-- INSTRUCTIONS TO FOLLOW --
As you look over the data below, please find each line where the word "from" appears, then copy it.

○ ○ ○ ○ ○

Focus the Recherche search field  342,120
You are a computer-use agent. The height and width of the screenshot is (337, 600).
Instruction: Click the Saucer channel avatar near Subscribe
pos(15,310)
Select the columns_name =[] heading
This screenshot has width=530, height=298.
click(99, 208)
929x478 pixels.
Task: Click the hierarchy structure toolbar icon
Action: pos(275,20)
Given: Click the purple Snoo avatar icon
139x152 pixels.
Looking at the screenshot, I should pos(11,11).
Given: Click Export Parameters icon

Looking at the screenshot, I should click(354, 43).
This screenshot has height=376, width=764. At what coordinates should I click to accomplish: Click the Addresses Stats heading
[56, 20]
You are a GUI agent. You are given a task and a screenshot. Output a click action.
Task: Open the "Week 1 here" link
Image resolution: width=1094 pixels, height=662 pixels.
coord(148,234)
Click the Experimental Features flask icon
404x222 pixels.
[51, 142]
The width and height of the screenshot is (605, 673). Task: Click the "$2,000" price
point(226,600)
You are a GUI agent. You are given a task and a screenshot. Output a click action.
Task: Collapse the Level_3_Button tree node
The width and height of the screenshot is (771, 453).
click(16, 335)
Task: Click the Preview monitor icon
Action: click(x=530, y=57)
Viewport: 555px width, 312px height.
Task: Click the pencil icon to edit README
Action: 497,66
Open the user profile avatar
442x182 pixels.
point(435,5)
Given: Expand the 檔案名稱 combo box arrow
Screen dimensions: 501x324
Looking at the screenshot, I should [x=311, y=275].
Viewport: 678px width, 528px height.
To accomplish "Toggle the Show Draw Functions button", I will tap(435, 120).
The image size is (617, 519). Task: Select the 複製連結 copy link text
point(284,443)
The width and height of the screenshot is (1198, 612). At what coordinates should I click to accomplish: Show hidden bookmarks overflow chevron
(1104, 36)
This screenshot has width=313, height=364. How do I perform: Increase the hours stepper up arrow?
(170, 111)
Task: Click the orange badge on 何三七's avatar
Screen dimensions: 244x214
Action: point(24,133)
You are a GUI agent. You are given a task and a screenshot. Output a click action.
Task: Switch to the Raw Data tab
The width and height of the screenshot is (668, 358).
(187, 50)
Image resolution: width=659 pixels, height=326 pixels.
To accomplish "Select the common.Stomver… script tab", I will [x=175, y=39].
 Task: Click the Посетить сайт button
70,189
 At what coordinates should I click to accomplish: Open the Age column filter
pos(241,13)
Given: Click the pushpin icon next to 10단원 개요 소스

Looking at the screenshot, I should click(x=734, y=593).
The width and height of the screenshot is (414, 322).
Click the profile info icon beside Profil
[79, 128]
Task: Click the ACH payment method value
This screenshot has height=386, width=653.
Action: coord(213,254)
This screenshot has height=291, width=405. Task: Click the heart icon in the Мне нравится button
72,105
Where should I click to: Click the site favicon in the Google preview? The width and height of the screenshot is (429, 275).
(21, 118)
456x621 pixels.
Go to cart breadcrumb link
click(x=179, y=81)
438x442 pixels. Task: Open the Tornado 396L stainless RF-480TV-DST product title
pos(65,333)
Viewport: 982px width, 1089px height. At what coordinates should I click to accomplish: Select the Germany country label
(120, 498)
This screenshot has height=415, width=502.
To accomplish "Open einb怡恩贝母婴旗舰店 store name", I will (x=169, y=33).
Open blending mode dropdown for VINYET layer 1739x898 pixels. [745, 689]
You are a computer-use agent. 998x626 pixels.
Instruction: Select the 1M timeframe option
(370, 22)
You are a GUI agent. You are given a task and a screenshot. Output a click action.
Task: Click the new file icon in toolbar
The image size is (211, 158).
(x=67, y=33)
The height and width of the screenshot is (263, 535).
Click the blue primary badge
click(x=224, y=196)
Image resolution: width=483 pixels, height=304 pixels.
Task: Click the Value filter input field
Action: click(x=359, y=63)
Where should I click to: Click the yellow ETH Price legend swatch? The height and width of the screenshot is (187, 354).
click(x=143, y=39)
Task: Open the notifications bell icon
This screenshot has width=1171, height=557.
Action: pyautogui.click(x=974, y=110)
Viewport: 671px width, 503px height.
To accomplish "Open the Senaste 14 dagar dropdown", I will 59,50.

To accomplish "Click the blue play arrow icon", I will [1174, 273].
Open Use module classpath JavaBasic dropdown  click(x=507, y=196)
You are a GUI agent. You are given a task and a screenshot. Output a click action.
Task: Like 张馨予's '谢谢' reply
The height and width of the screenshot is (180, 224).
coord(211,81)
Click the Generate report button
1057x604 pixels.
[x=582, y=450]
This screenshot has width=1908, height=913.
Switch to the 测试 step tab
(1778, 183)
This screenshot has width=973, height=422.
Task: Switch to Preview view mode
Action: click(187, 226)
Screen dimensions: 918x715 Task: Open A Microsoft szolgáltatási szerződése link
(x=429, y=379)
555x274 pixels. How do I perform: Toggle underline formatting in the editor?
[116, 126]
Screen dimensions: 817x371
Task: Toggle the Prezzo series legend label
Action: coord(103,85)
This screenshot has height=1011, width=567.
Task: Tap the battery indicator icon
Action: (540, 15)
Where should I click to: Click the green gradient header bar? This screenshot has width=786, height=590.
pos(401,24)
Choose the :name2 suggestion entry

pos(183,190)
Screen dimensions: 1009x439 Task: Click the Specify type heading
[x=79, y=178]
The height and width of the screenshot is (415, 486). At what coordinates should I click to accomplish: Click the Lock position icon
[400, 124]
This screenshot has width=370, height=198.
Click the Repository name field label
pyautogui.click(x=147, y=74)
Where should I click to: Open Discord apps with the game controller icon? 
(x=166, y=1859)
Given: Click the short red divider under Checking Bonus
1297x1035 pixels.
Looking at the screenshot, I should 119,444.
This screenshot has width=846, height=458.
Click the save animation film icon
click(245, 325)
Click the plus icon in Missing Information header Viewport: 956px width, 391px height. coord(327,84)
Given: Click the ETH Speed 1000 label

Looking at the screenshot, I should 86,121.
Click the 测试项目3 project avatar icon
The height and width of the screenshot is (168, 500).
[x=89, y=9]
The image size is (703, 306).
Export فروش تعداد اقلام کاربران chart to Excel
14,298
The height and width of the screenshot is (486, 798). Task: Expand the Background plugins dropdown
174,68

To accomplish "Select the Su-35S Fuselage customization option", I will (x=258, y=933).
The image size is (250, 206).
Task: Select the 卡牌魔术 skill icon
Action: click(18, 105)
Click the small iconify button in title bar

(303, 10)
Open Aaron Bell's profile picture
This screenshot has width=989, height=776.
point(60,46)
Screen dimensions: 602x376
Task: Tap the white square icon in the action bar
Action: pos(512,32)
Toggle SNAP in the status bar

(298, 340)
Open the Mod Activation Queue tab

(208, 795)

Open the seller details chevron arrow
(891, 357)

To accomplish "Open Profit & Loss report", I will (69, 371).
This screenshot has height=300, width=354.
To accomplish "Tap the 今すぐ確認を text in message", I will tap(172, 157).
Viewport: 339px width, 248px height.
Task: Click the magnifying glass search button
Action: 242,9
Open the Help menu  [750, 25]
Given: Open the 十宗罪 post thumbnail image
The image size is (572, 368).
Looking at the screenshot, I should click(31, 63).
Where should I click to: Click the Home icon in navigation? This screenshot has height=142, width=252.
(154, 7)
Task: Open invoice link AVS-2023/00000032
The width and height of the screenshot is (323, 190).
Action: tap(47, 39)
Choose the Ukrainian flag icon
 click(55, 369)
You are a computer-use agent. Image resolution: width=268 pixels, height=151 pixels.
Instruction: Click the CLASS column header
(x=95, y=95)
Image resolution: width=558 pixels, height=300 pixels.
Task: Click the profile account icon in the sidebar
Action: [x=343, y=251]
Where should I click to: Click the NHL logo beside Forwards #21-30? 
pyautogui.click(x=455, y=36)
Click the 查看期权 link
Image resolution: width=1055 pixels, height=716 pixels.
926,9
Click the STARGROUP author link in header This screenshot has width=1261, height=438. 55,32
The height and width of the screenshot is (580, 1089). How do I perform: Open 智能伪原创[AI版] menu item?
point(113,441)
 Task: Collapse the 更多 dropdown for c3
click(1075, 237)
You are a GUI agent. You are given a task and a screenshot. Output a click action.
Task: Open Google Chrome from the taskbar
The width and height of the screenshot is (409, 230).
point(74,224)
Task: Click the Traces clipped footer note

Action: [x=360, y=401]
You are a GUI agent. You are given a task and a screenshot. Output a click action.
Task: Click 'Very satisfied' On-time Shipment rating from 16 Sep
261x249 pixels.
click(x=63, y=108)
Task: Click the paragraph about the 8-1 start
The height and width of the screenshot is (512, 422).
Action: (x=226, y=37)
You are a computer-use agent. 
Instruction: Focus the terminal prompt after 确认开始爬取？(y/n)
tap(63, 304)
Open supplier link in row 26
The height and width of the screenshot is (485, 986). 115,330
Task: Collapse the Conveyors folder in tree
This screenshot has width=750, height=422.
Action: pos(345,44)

○ ○ ○ ○ ○

-- SOLUTION FOR THIS PROBLEM --
Task: Open Google Chrome from the taskbar
Task: Click 'Very satisfied' On-time Shipment rating from 16 Sep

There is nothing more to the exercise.